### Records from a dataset
---*---

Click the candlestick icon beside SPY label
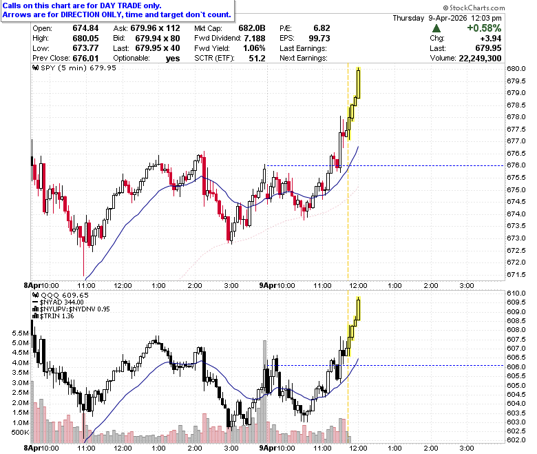 (35, 68)
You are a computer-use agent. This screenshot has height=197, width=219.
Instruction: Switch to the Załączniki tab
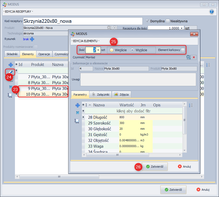(100, 95)
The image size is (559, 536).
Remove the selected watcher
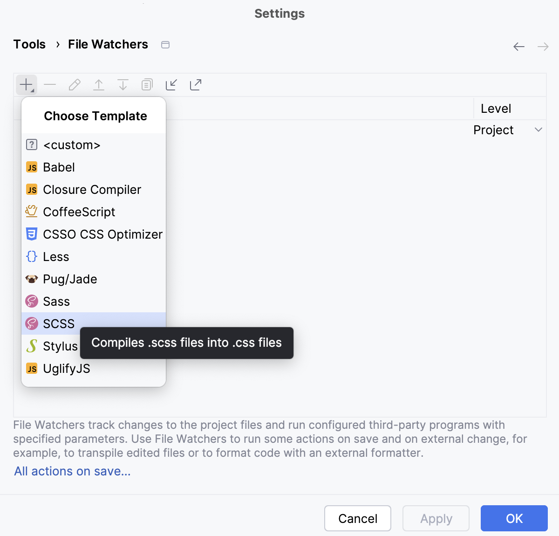click(50, 84)
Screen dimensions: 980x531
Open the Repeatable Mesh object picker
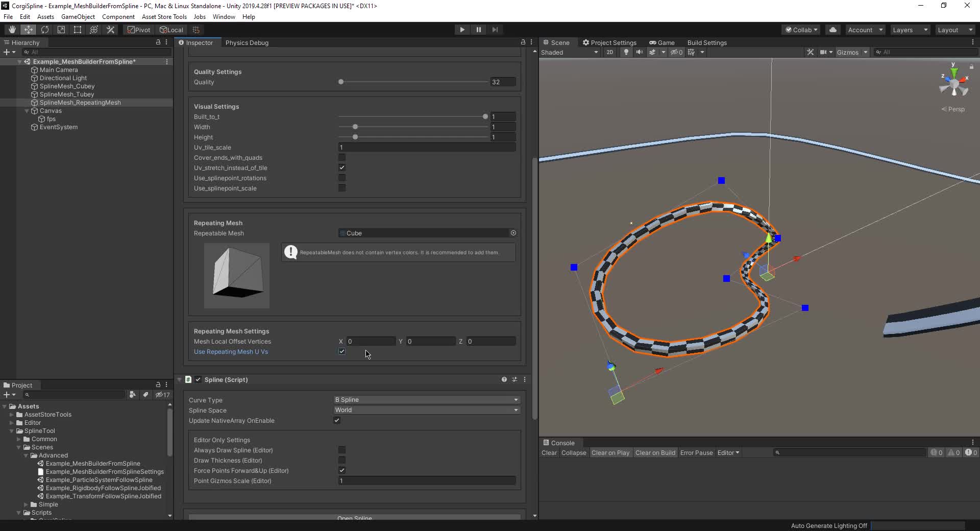513,233
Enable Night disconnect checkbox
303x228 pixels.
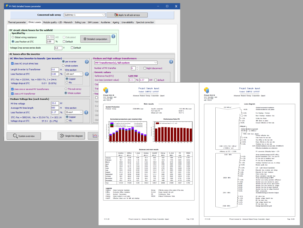click(145, 68)
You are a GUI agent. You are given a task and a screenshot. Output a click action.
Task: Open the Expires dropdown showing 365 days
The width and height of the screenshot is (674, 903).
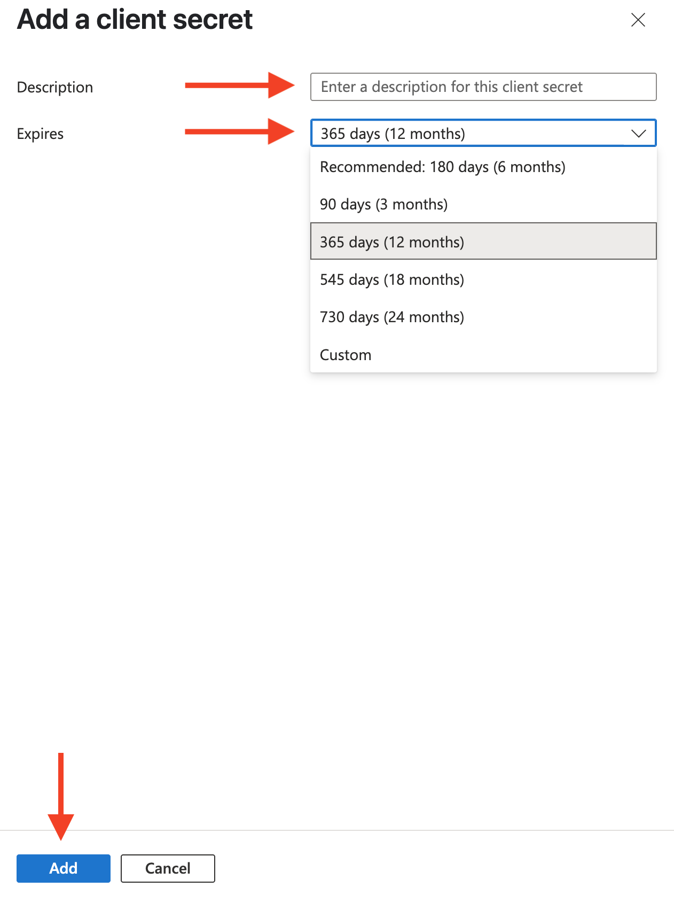pos(483,133)
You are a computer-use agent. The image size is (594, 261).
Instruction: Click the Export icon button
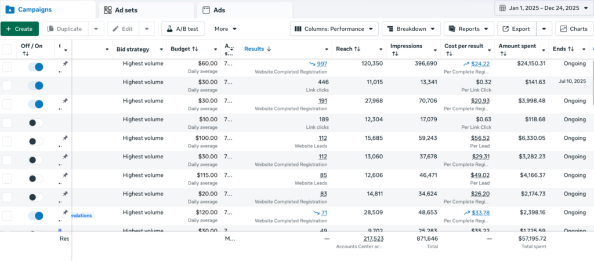(x=505, y=28)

---*---

### Instructions to follow
Print, with pictures removed, exactly the lines of the records above from the top through the line containing "Task: Open the".

### Answer to the exercise
Click the candlestick icon beside SPY label
 (35, 68)
You are a computer-use agent. This screenshot has height=197, width=219.
Instruction: Switch to the Załączniki tab
(100, 95)
The image size is (559, 536).
Remove the selected watcher
click(50, 84)
Screen dimensions: 980x531
Open the Repeatable Mesh object picker
513,233
Enable Night disconnect checkbox
303x228 pixels.
click(145, 68)
You are a GUI agent. You are given a task and a screenshot. Output a click action.
Task: Open the Expires dropdown showing 365 days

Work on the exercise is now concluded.